18 MAYO 2026

© 2022 pepe fuentes
Autor
pepe fuentes
Año
2022
Localizacion
Toledo (España)
Soporte de imagen
-DIGITAL 12.800
Fecha de diario
2026-05-18
Referencia
1518

Diario de un hombre Invisible:14 y 2
«No se trata de reír, ni de llorar, ni de indignarse, sino de comprender».  Baruch Spinoza
Jueves, catorce de mayo de dos mil veintiséis

… Curiosamente, en la notaría en la que estuvimos fue la de mi boda con Naty- El notario, hombre didáctico y amabilísimo, incluso muy simpático, lo hizo todo fácil y perfectamente comprensible, aunque yo no terminara de enterarme bien de los vericuetos y complejidades de la ley hipotecaria, código civil y repercusiones fiscales de lo que se trató; pero no era yo el que tenía que enterarse sino mi amigo y su hermana y ambos se enteraban perfectamente, me pareció. Afortunadamente, yo no estaba allí para conocer sino para firmar y eso lo hice estupendamente. Era fácil.

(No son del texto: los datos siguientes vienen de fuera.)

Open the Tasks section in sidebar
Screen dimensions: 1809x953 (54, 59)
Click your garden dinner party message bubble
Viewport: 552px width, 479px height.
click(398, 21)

El notario, hombre en la provecta edad (le faltan dos años para jubilarse, nos dijo), tenía dos plantas rabiosamente verdes, sanas e inconmensurablemente grandes en el despacho; no obstante, pudimos sentarnos en la mesa de firma, a la sombra de la tupida vegetación.

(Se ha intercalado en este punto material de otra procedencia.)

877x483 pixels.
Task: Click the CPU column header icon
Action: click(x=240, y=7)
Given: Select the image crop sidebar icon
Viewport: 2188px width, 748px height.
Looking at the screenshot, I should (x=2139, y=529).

Volví a mi casa a las seis y media. Todo había salido bien.
La Fotografía: Cuando mi amigo y yo tomábamos una cerveza en una terraza al sol, antes de comer, apareció un tipo grande y tirando a gordo, de nuestra edad, al que mi amigo abrazó efusivamente (mi amigo es amigable y cariñoso). Cuando se marchó, le pregunté ¿y este quién es? ¡Cómo, no que lo conoces, dijo asombrado! Pero si es fulanito de tal, conocidísimo, desde qué éramos jóvenes. Este y su familia eran muy populares y conocidos, en la ciudad, sí, es de la familia tal y tal ¡pues qué bien, pensé! Contesté a mi amigo: -en esta ciudad no conozco ni me conoce nadie, ahora mismo es como si estuviéramos en Soria o Pontevedra, pongo por caso, Nunca temo tener que saludar a nadie por la calle porque todo el mundo me es desconocido y yo, a su vez, soy invisible. Es cómodo para mí, así no tengo que hablar sin ganas de cualquier tontuna. Un mundo perfecto. En la fotografía de hoy, en la misma calle de ayer, pero casi vacía, solo éramos cuatro: tres hombres anónimos y desenfocados avanzan y yo, el más anónimo de todos y desenfocado, también.